Reproduce verbatim the stretch of lines from the one containing "Given: Uncheck the" through the end of the records, omitting the pictures from your answer.

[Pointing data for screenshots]
=-=-=-=-=

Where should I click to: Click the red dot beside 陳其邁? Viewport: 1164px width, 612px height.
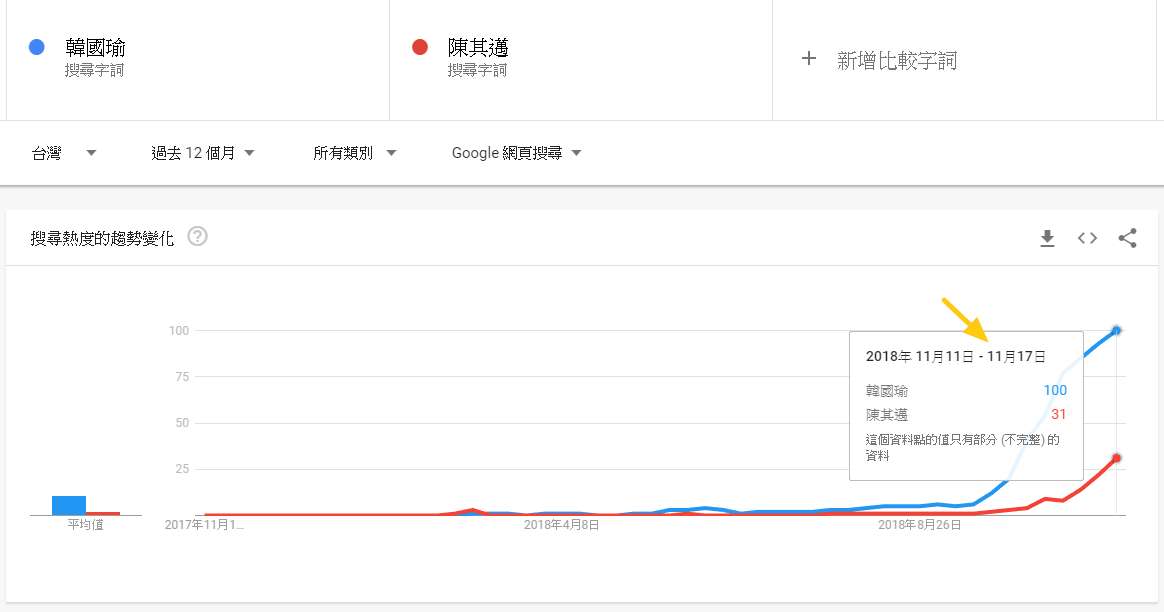click(x=420, y=47)
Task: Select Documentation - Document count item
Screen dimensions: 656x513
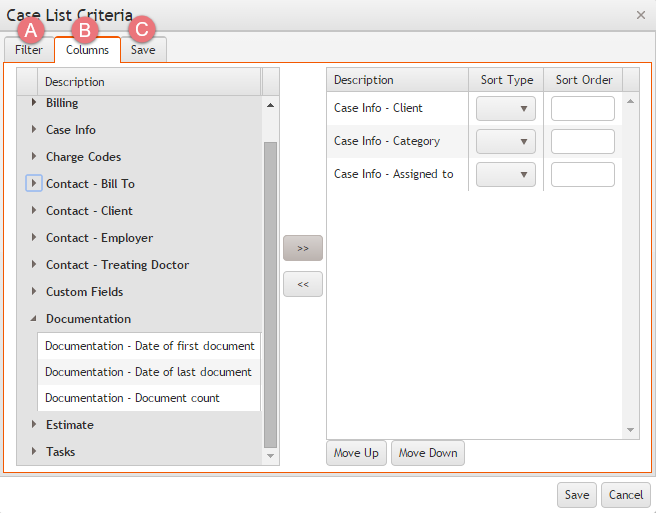Action: [x=132, y=398]
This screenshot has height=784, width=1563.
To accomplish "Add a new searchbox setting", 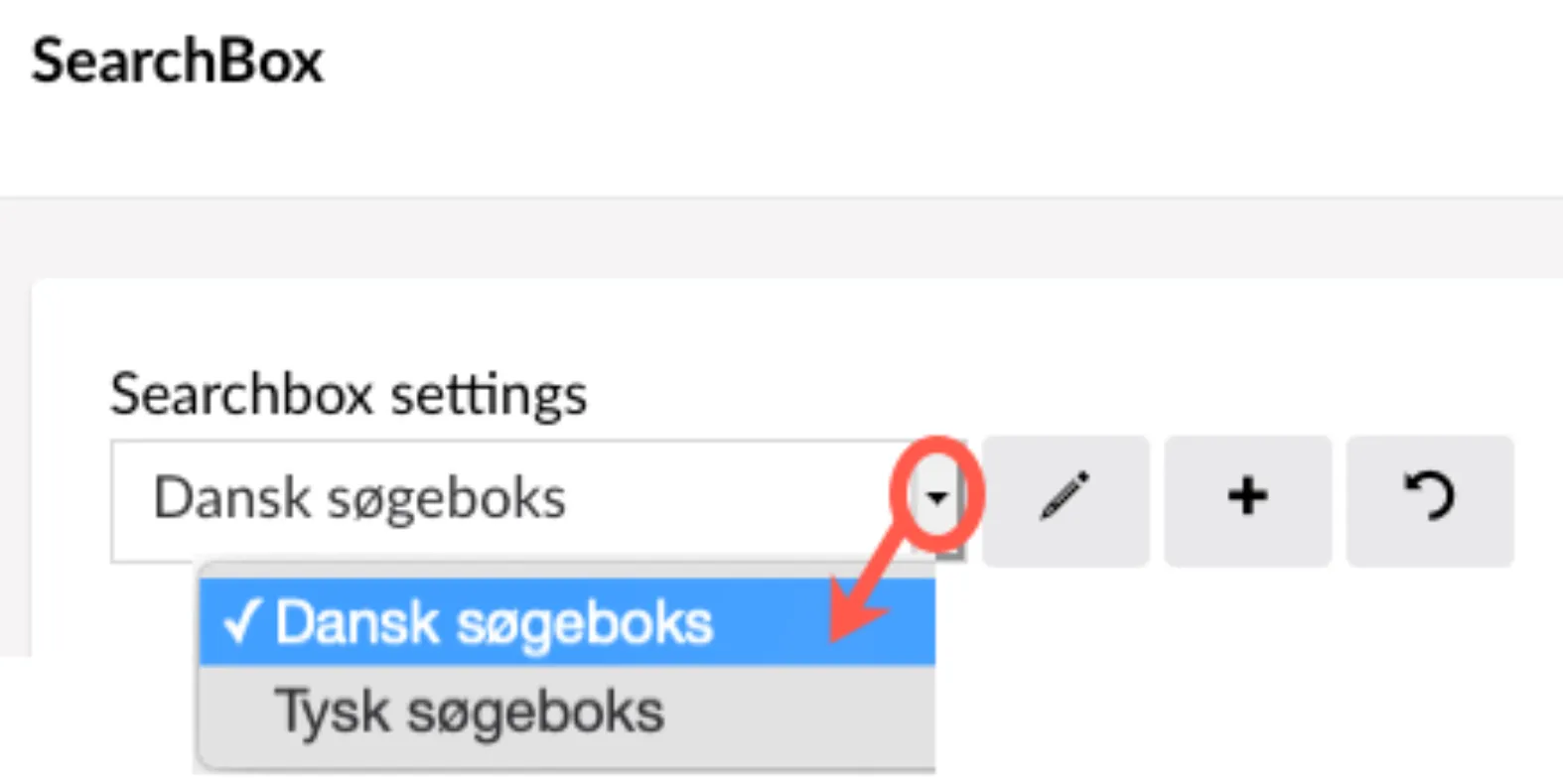I will [x=1247, y=500].
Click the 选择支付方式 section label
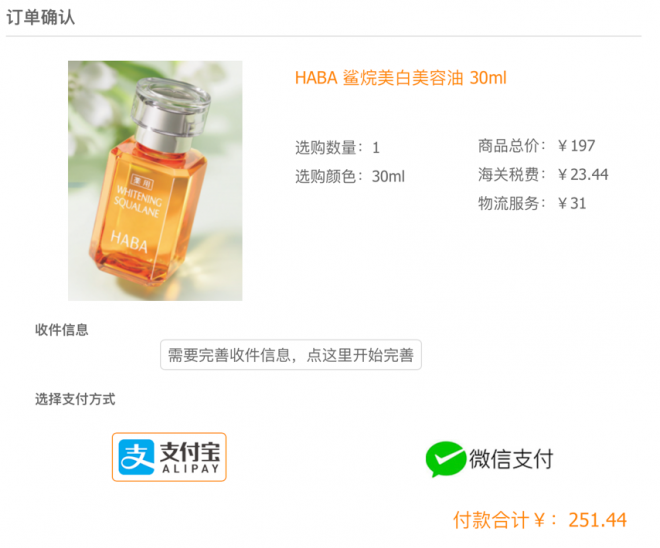 click(x=75, y=399)
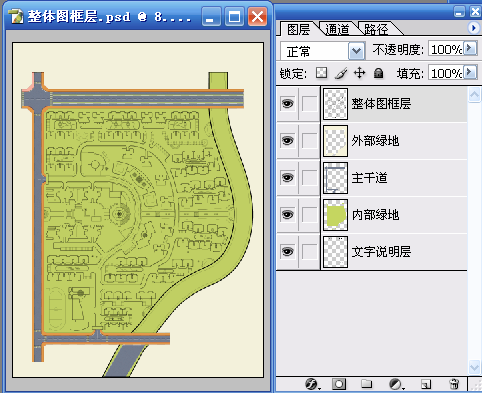Toggle visibility of the 主干道 layer

tap(287, 177)
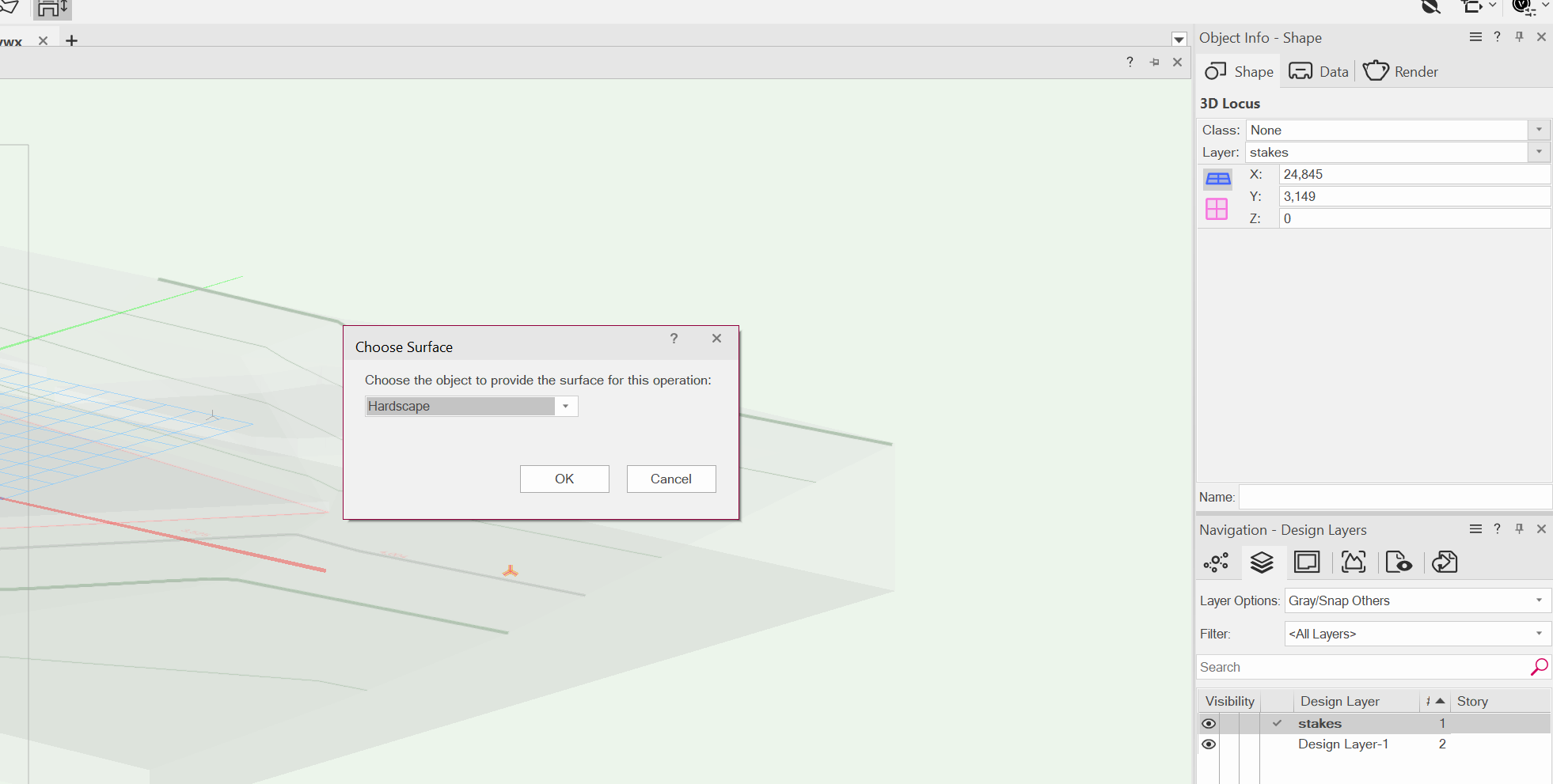Switch to the Data tab

1319,72
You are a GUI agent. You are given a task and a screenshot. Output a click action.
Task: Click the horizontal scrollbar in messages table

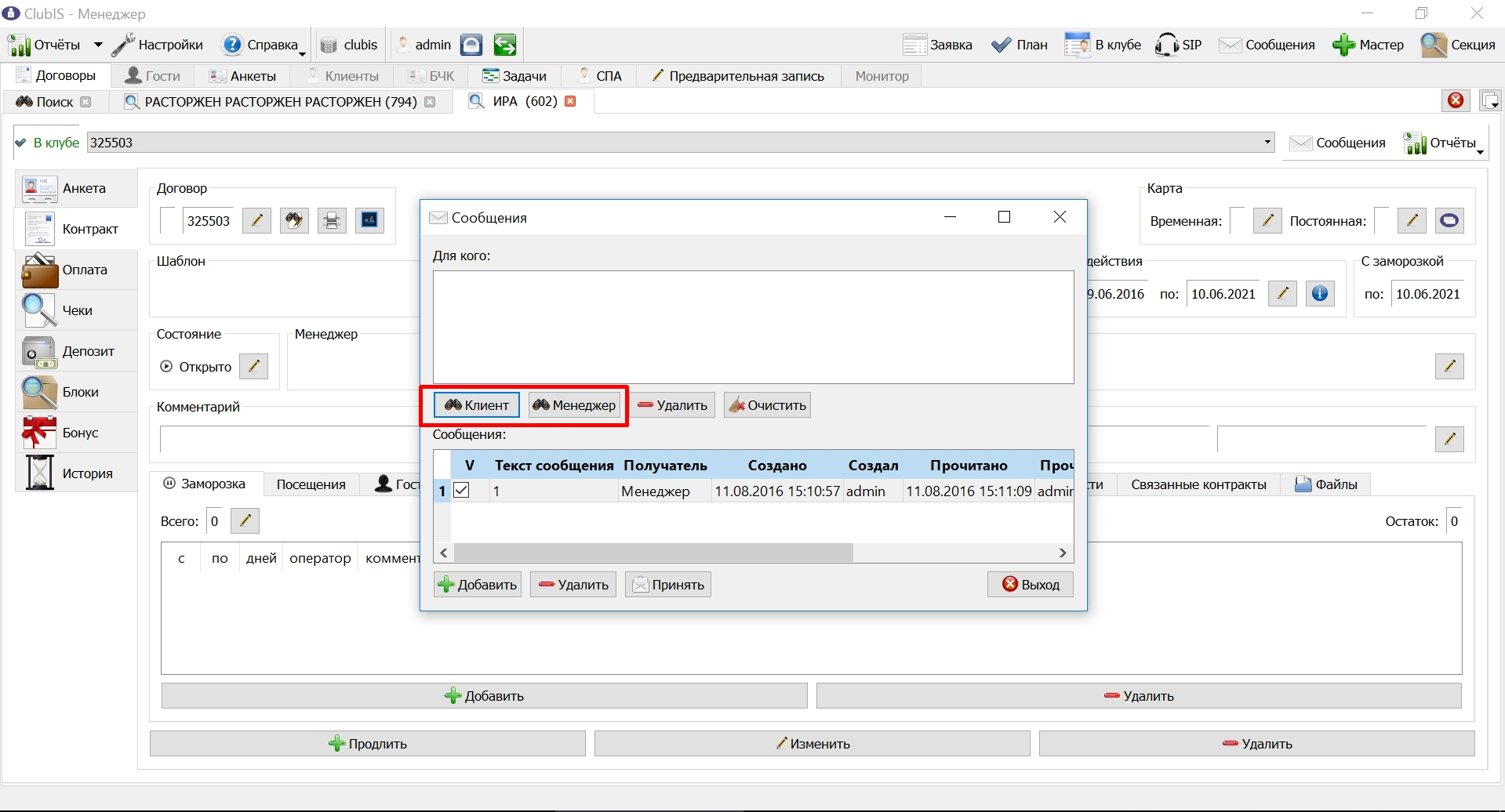(x=753, y=553)
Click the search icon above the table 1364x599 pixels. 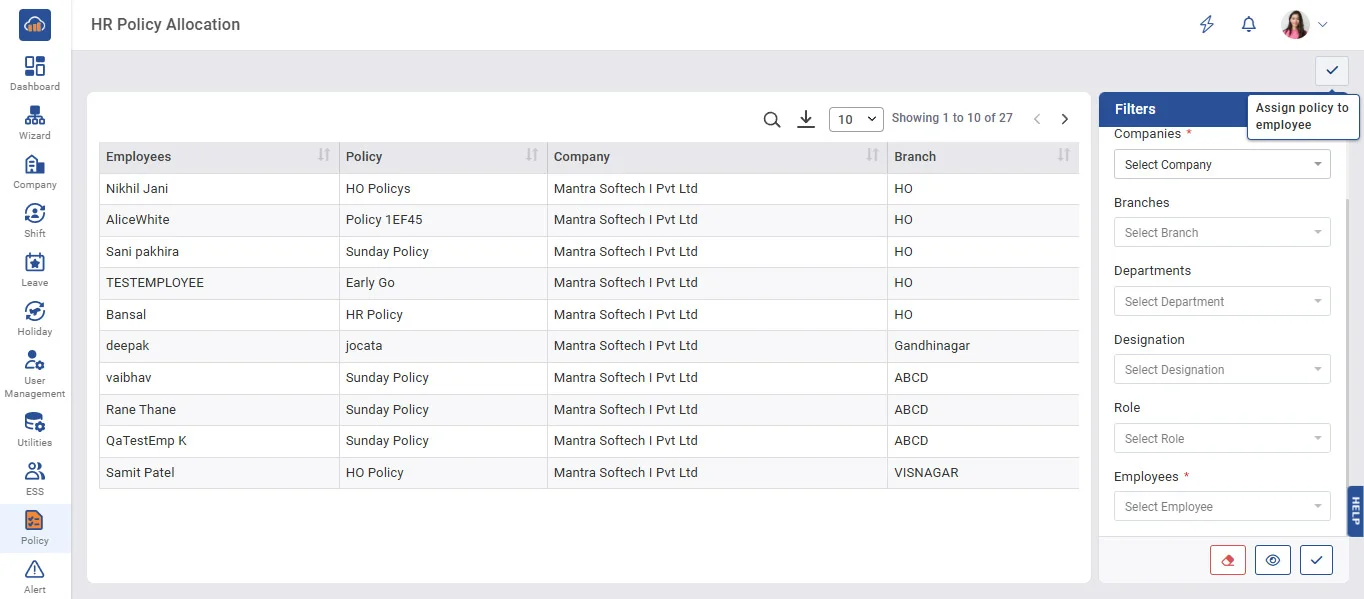[x=772, y=119]
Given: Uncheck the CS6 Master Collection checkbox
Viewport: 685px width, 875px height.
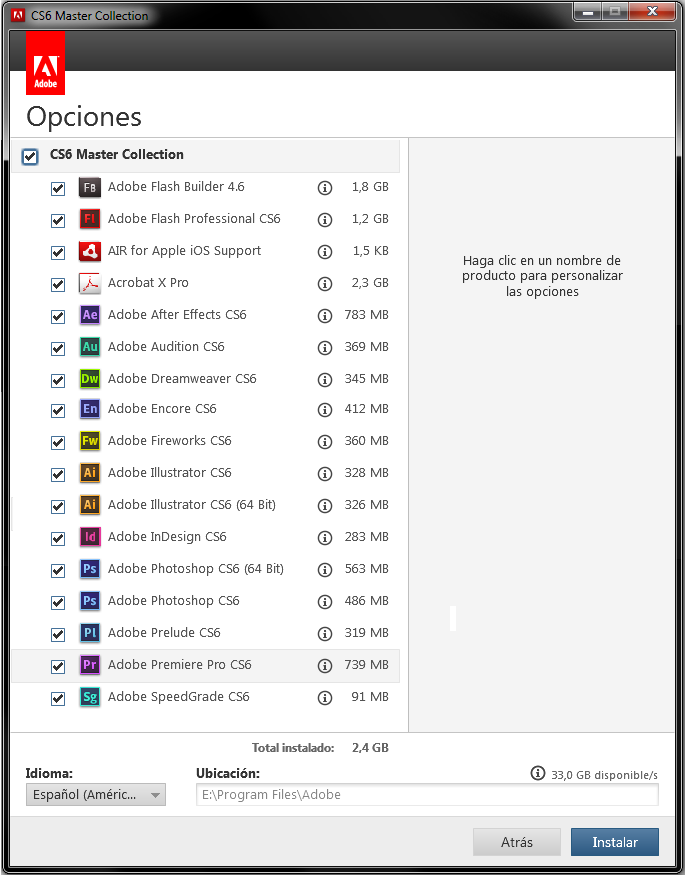Looking at the screenshot, I should click(30, 157).
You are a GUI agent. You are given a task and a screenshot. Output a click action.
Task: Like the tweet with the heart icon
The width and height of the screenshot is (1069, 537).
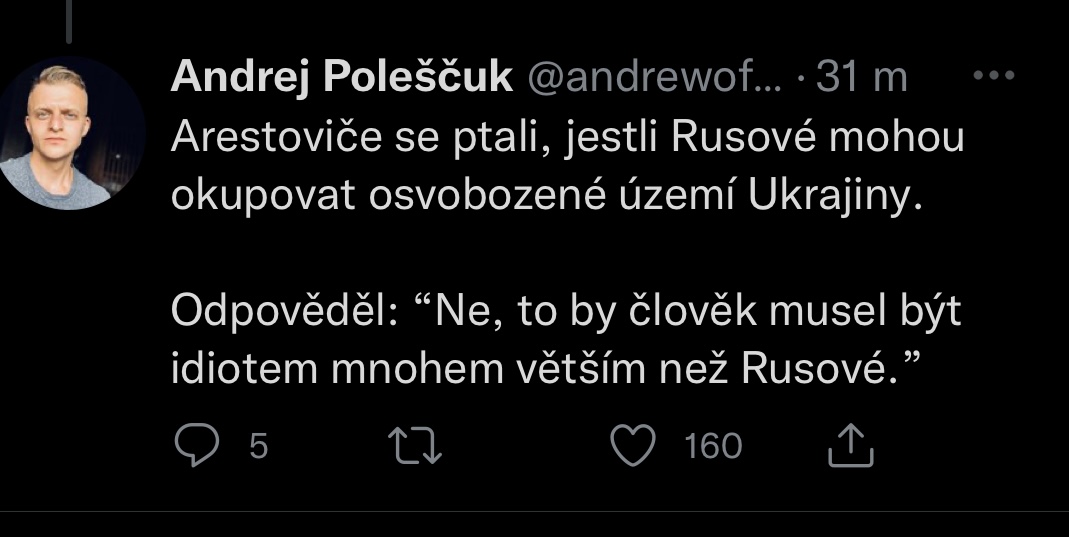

=-=-=-=-=

Output of the task –
Given: Uncheck the CS6 Master Collection checkbox
Viewport: 685px width, 875px height.
Looking at the screenshot, I should click(30, 157).
You are a GUI agent. You are given a task and a screenshot. Output a click action.
Task: Like the tweet with the heart icon
The width and height of the screenshot is (1069, 537).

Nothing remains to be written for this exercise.